The stablecoin market has just broken several records at once. According to new data from Token Terminal, the total supply of stablecoins has reached an unprecedented $283.2 billion, while the number of monthly senders climbed to 25.2 million.
At the same time, startups building stablecoin projects have already raised over $621 million in 2025, a funding surge nearly seven times higher than last year’s total. But beyond the raw numbers, one story stands out: Africa, and Nigeria in particular, has become a major engine powering this unprecedented growth.
For years, stablecoins were dismissed as mere trading tools for crypto traders. Today, they are fuelling remittances, powering cross-border commerce, and everyday transactions across the Global South.
In Africa, where currency volatility, forex scarcity and high remittance fees have long frustrated consumers, stablecoins are filling gaps that banks and mobile money often can’t.
Yellow Card, in its recent report, noted that stablecoins account for 43% of crypto transaction volume in Sub-Saharan Africa, with Nigeria leading the continent’s largest stablecoin market with nearly $22 billion in transactions between July 2023 and June 2024.
For three years, Nigeria has consistently ranked among the world’s top adopters of digital assets.

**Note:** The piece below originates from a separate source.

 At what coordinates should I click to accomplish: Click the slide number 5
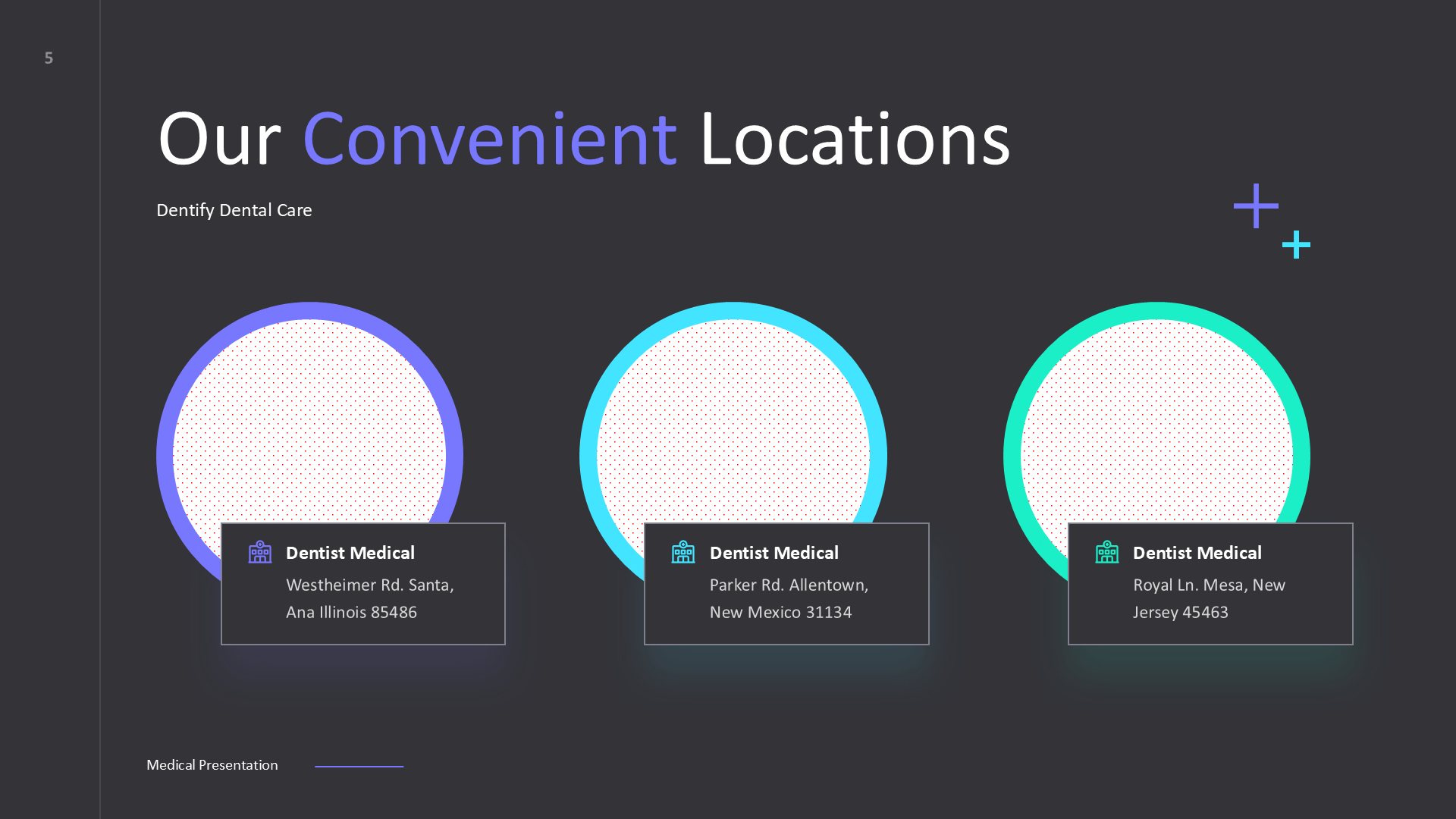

With the naira under pressure and inflation eroding savings, millions of Nigerians are turning to dollar-backed tokens like USDT and USDC for stability and utility. Local fintechs are integrating stablecoins into wallets, payroll solutions, and even point-of-sale systems, making them a lifeline for small businesses and freelancers earning internationally.
According to Chainalysis’ latest Geography of Cryptocurrency report, the country received $92.1 billion in on-chain value between July 2024 and June 2025, nearly half of Sub-Saharan Africa’s total of about $205 billion.
This usage is reflected in global metrics: the record 25.2 million monthly senders is partly driven by African corridors, where remittances and cross-border trade rely heavily on stablecoin rails.
In Lagos, Nairobi, and Accra, crypto-savvy merchants now treat USDT payments as routine as cash or bank transfers.
Similarly, the funding boom also has African fingerprints. Startups across the continent are drawing investor attention for their ability to scale stablecoin-powered services quickly in markets hungry for alternatives to legacy banking.
Nigerian startups, often backed by global VCs, are experimenting with stablecoin remittances, decentralised lending, and payment APIs that plug directly into African e-commerce.
Also read: “Nigeria’s crypto adoption isn’t fading,”- Emmanuel Onuoha of Web3 Nigeria on latest ranking
While Hong Kong’s OSL Group made headlines with a $300 million raise in July, African innovators are quietly securing their own rounds, underscoring the global race to build on stablecoin infrastructure.
On the regulatory front, it’s pertinent to mention that the U.S. GENIUS Act has set a precedent for regulatory clarity, but its ripple effects are being felt in Nigeria and across Africa.
With clearer rules abroad, international partners are more confident in integrating stablecoins into African payment flows. Meanwhile, African regulators like Nigeria’s SEC, among others, are weighing their own frameworks to balance innovation with consumer protection.
Analysts remain divided. Coinbase researchers forecast a $1.2 trillion market cap by 2028, while J.P. Morgan tempers expectations at $500 billion.
Goldman Sachs calls 2025 the “Summer of Stablecoins”, highlighting their role not in dismantling banks but in modernising global financial plumbing.
Also read: Nigeria fuels Sub-Saharan Africa’s $205bn crypto surge despite slip in global ranking
For Africa, the picture is already clear: stablecoins are not abstract financial experiments; they are tangible tools solving daily problems. In Nigeria, they are helping households preserve value, businesses scale, and workers get paid across borders.
With record supply, record usage, and record funding, stablecoins are rewriting the rules of digital finance. And from Lagos to Nairobi, Africa isn’t just along for the ride but is helping drive the surge.